Staff treated people with kindness. They recognised some people's needs well and some caring interactions were seen. People and their relatives were consulted around their care and support but people's dignity and privacy was not always respected or upheld.
The service was not meeting the accessible information standard (AIS) and some people’s care plan documentation was not written in a way they could understand. There was no evidence to show that people were actively involved in reviewing their care plans or provision for people with dementia or visual impairment. Complaints were not responded to effectively. The complaints policy was out of date and there was no information about how to make a complaint available in an accessible format to meet the needs of people living with dementia.
Activities were limited and had not been planned. People sat in chairs for large parts of the day with little stimulation. There was a limited range of activities including board games, walks to the park and manicures.
People were not sufficiently supported at the end of their lives. The registered manager had limited knowledge of the required standard for end of life care and was unclear about how to access the right training to support people to receive a pain-free and dignified death.

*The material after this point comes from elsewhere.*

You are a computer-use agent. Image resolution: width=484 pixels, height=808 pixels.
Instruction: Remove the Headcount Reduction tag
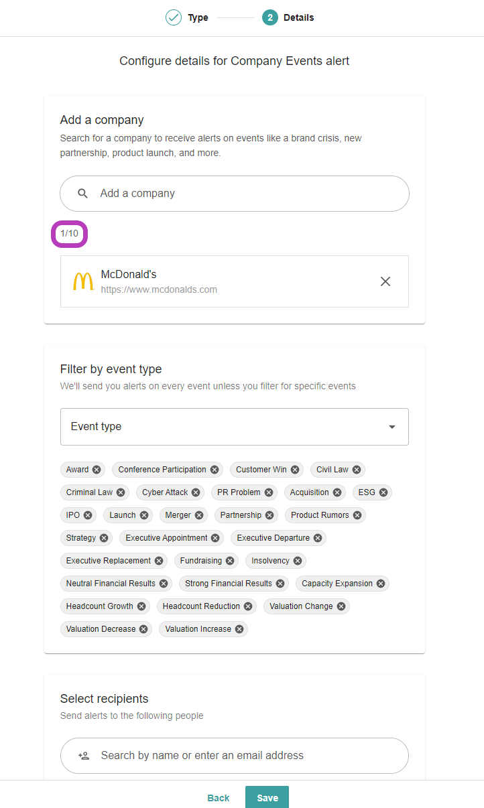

The registered manager and registered provider failed to ensure that staff shared a clear vision for providing high quality person-centred care. The culture of the service was not empowering for people, relatives, or staff.
The service was not well led. Governance systems were ineffective, policies and procedures were out of date and service audits were not analysed to give oversight of the service or followed up to ensure that improvements were made. Staff had not been supported or their skills and knowledge developed and little work has been done to encourage learning and best practice from working in partnership with other professionals and health care providers. Values were unclear and behaviours of some staff had not been addressed.
The overall rating for this service is ‘Inadequate’ and the service is therefore in ‘special measures’. Services in special measures will be kept under review and, if we have not taken immediate action to propose to cancel the provider’s registration of the service, will be inspected again within six months. The expectation is that providers found to have been providing inadequate care should have made significant improvements within this timeframe.
If not enough improvement is made within this timeframe so that there is still a rating of inadequate for any key question or overall, we will take action in line with our enforcement procedures to begin the process of preventing the provider from operating this service. This will lead to cancelling their registration or to varying the terms of their registration within six months if they do not improve. This service will continue to be kept under review and, if needed, could be escalated to urgent enforcement action. Where necessary, another inspection will be conducted within a further six months, and if there is not enough improvement so there is still a rating of inadequate for any key question or overall, we will take action to prevent the provider from operating this service. This will lead to cancelling their registration or to varying the terms of their registration.
For adult social care services the maximum time for being in special measures will usually be no more than 12 months. If the service has demonstrated improvements when we inspect it and it is no longer rated as inadequate for any of the five key questions it will no longer be in special measures.